[Input material]:
◆ ◆ ◆ ◆ ◆
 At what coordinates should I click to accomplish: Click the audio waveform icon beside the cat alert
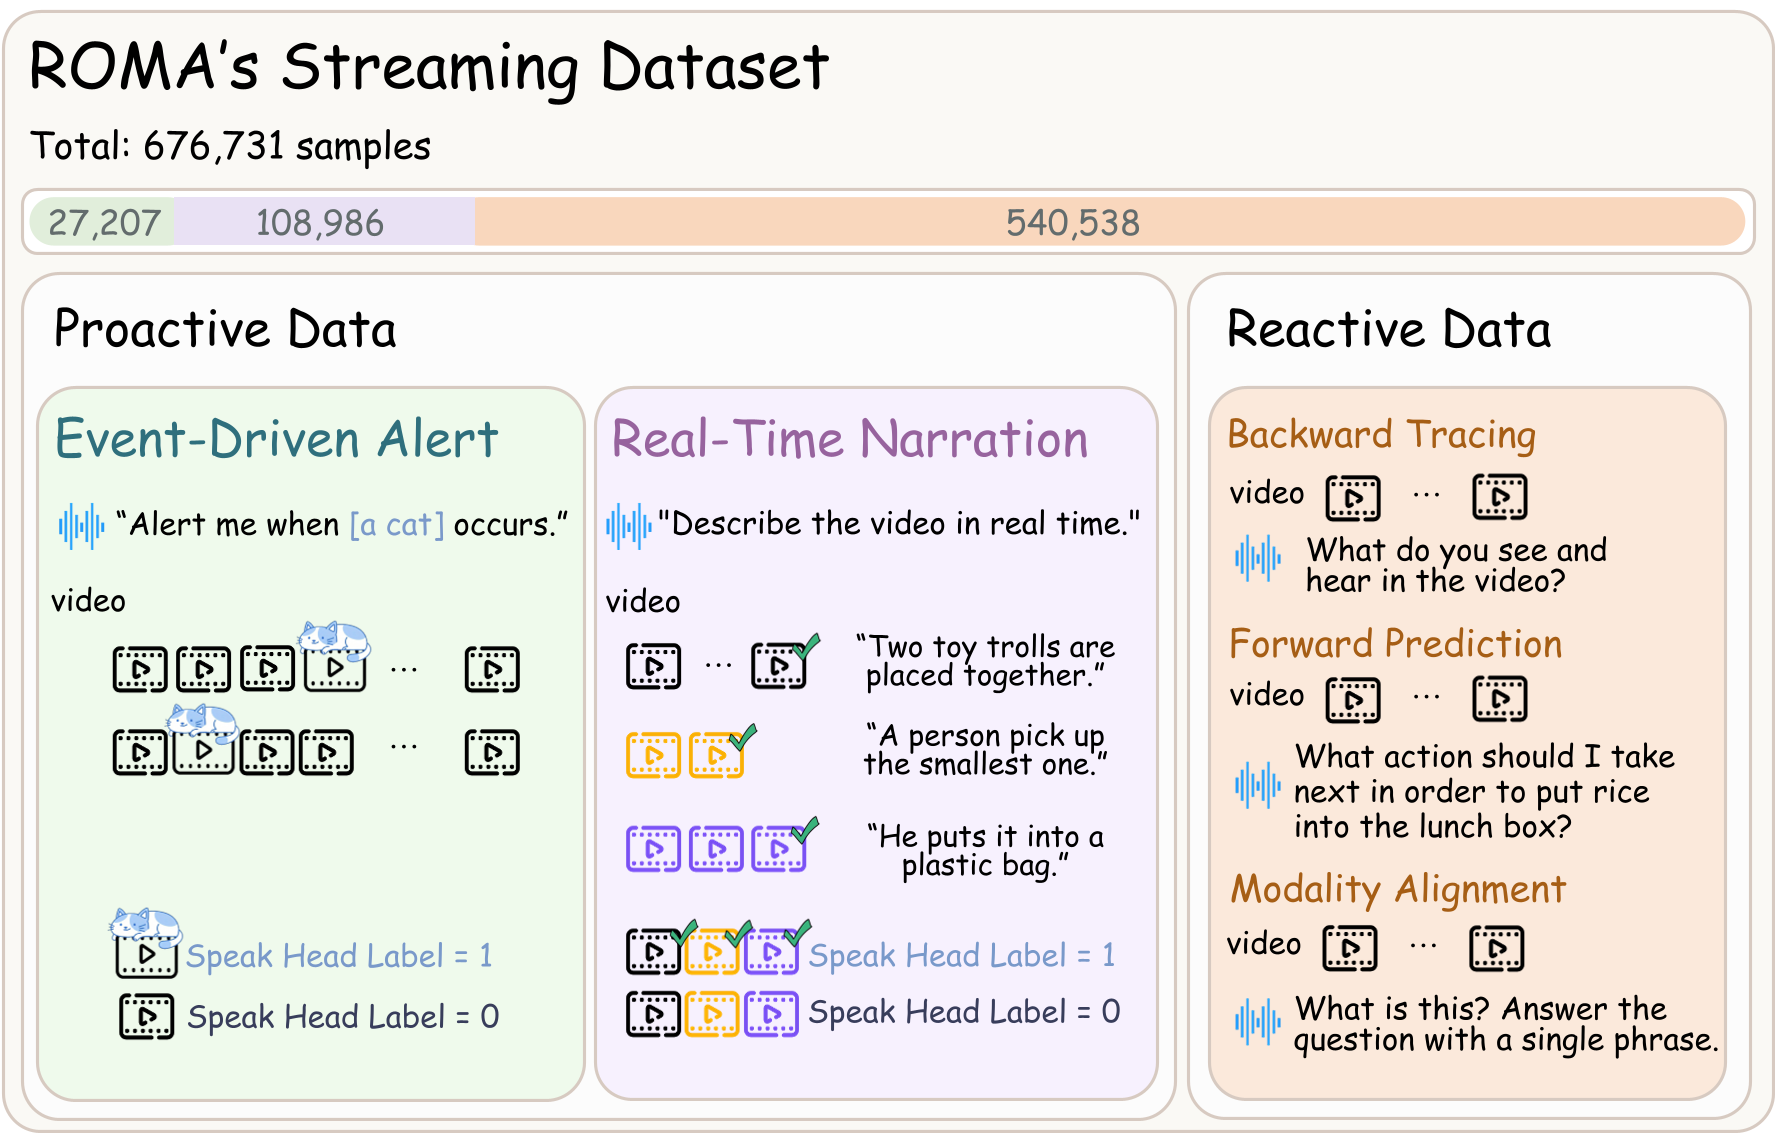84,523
◆ ◆ ◆ ◆ ◆
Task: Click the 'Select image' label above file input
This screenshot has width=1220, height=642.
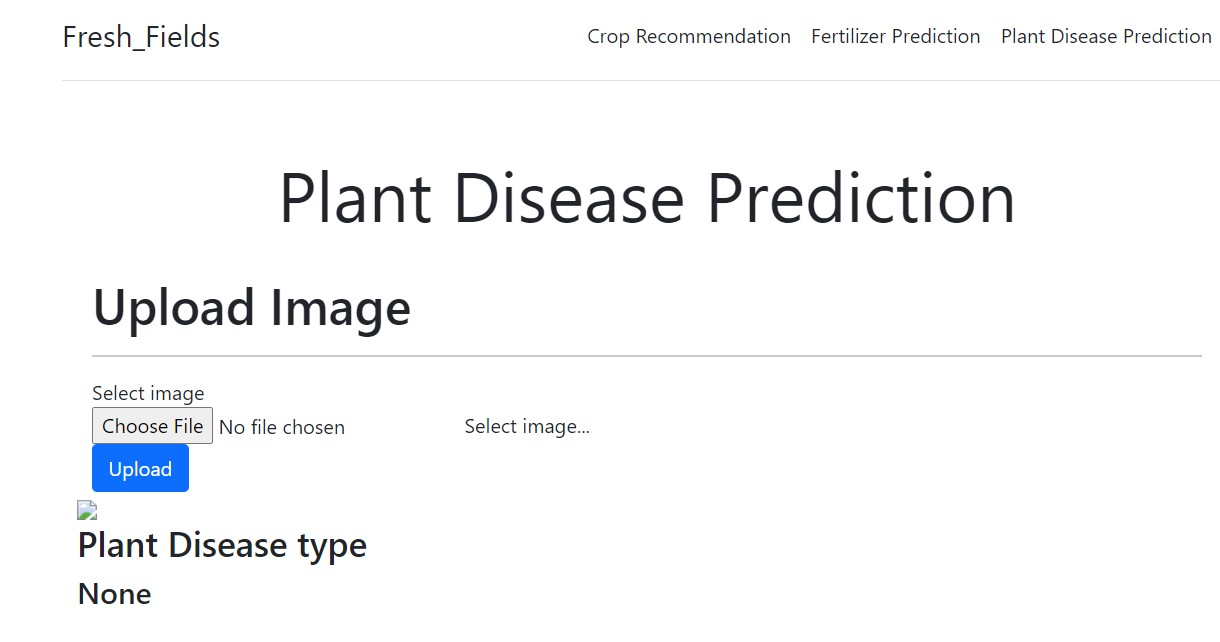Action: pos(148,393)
◆ ◆ ◆ ◆ ◆
Return everything from the line containing "Task: Click the" down to the line containing "Action: pos(148,393)", both included, reproducing each line verbatim and omitting the pictures.

[Response to the exercise]:
Task: Click the 'Select image' label above file input
This screenshot has width=1220, height=642.
Action: pos(148,393)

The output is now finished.